Hace unos días tomé un taxi en la noche, la carretera estaba casi vacía y de pronto me di cuenta de que íbamos demasiado rápido. El taxista, tranquilo, confiado, apenas notaba su velocidad. Así que tuve que pedirle que bajara el ritmo. Lo hizo, amablemente. Kilómetros más adelante, nos encontramos con dos autos que habían chocado; uno de ellos estaba volcado. Fue un recordatorio — o mejor dicho, un triste ejemplo gráfico— de la conversación que habíamos tenido minutos antes acerca de la forma de conducir y lo mucho que nos hace falta aprender en materia de educación vial.

Y es que esto no es un tema menor: en 2024, 878 personas murieron en accidentes de tránsito en Costa Rica, de las cuales 175 de ellas fueron a causa del exceso de velocidad. Además, más de 500 personas fallecieron en el lugar del accidente. A esto se suma que más de 37.000 personas resultaron lesionadas, muchas de ellas con secuelas permanentes.

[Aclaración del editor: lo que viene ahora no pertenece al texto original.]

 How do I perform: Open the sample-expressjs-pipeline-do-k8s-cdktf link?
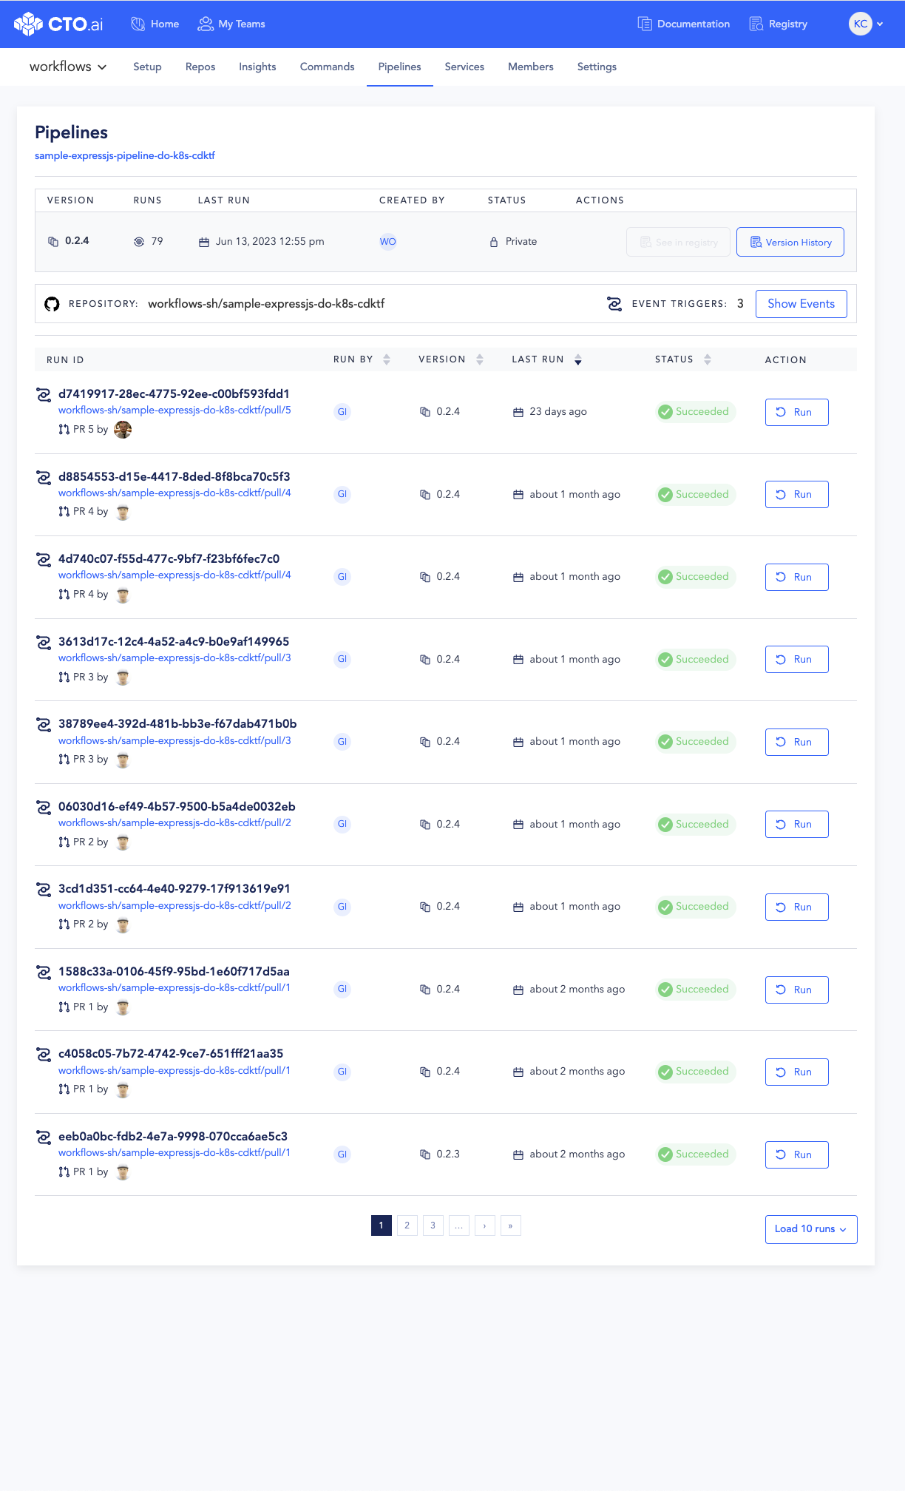pos(125,155)
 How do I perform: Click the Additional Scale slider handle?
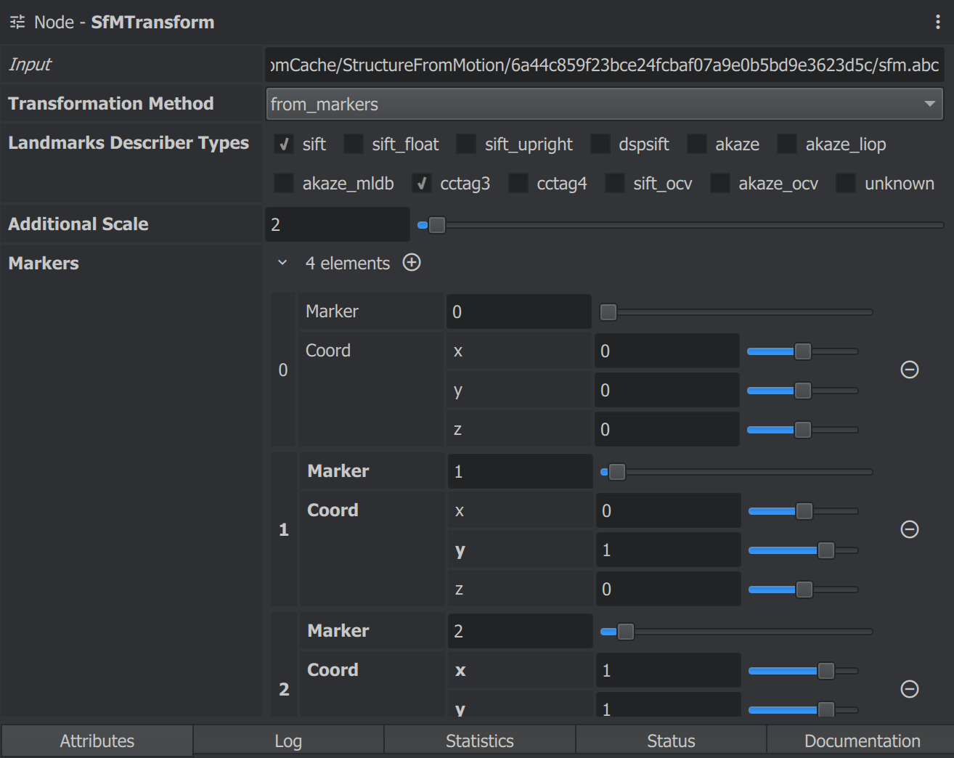[x=436, y=225]
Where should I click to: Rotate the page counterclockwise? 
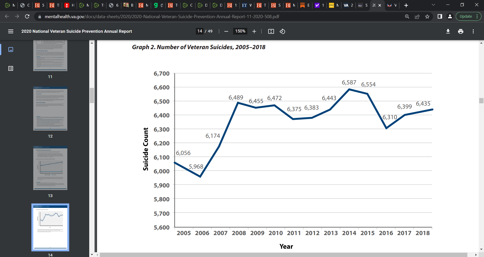pos(282,31)
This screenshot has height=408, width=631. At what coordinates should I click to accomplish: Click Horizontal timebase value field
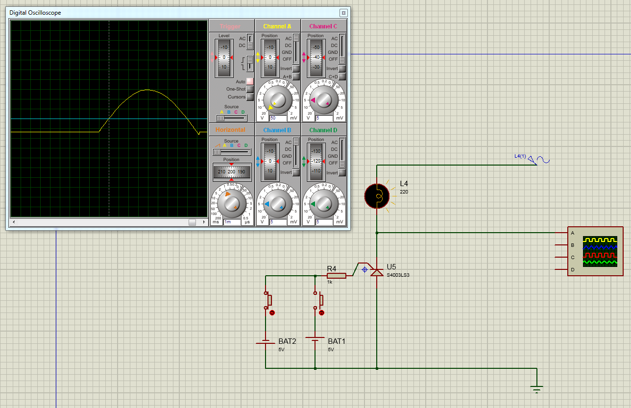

Adicional al costo humano, los accidentes de tránsito también representan un enorme impacto económico. En marzo del 2024 se estimaba que el costo para el país era de 4,1% de su producto interno bruto (PIB). Esta estimación es consistente con un estudio del Programa de Investigación en Desarrollo Urbano Sostenible de la Universidad de Costa Rica, que ya en 2015 advertía que el impacto económico de los accidentes ascendía al 3,65% del PIB

Es una realidad que se ha normalizado en nuestra cultura y es necesario cambiarla porque no está bien.

Muchos conductores, creen que manejar rápido no es un problema si uno “sabe como está el vehículo” o si “no hay nadie en la vía”. Pero ese es precisamente el peligro: la falsa sensación de control. A altas velocidades, el margen de error desaparece. Una pequeña distracción, un bache inesperado o en realidad cualquier cosa puede bastar para convertir un trayecto cotidiano en una tragedia irreversible. Y nuestras carreteras, como bien sabemos, no están diseñadas para velocidades altas: así que se mezclan dos factores críticos, la desconexión del chofer (“porque uno le da y no se da cuenta qué tan rápido va”) y la infraestructura que no está pensada para conducción a altas velocidades. Por lo tanto, todo exige precaución, no confianza ciega.

La realidad que vivimos en Costa Rica, por más que repitamos “sólo en Costa Rica” cada vez que vemos alguna imprudencia en la carretera, no es única ni irreversible. Otros países han enfrentado este mismo desafío y han logrado avances concretos. En India, por ejemplo, se implementó el programa Zero Fatality Corridor en la autopista Mumbai-Pune, logrando una reducción del 58% en las muertes viales entre 2016 y 2023. En Suecia, la iniciativa Vision Zero, adoptada en 1997, ha servido como modelo mundial al reducir a la mitad las muertes en carretera. Y en Europa, la campaña anual ROADPOL Safety Days logró que en 2021, 16 países reportaran cero muertes en carretera durante su jornada central de control.

Estos casos demuestran que es posible actuar con decisión y visión. No se trata de sueños ingenuos, sino de metas alcanzables cuando existe voluntad política, planificación técnica y un compromiso social real.

Tenemos que repensar nuestro comportamiento en las carreteras. Manejar con precaución no es ser lento, es ser responsable. No solo con uno mismo, sino con todos los que compartimos la vía. Esa es nuestra parte como usuarios. La otra parte de la ecuación viene dada por quienes tienen la gran responsabilidad de diseñar carreteras y sistemas de tráfico seguros.

El punto central aquí es hacer un llamado a las autoridades y la ciudadanía a que impulsemos un objetivo nacional ambicioso y urgente: alcanzar un día sin muertes en carretera. No como gesto simbólico, sino como meta concreta que nos una como sociedad —una meta que convoque a instituciones, empresas, medios, escuelas, comunidades y conductores a replantear nuestras decisiones cotidianas en la vía. Porque si no podemos garantizar seguridad ni siquiera por un solo día, entonces tenemos que preguntarnos con urgencia qué estamos haciendo mal —y qué estamos dispuestos a cambiar.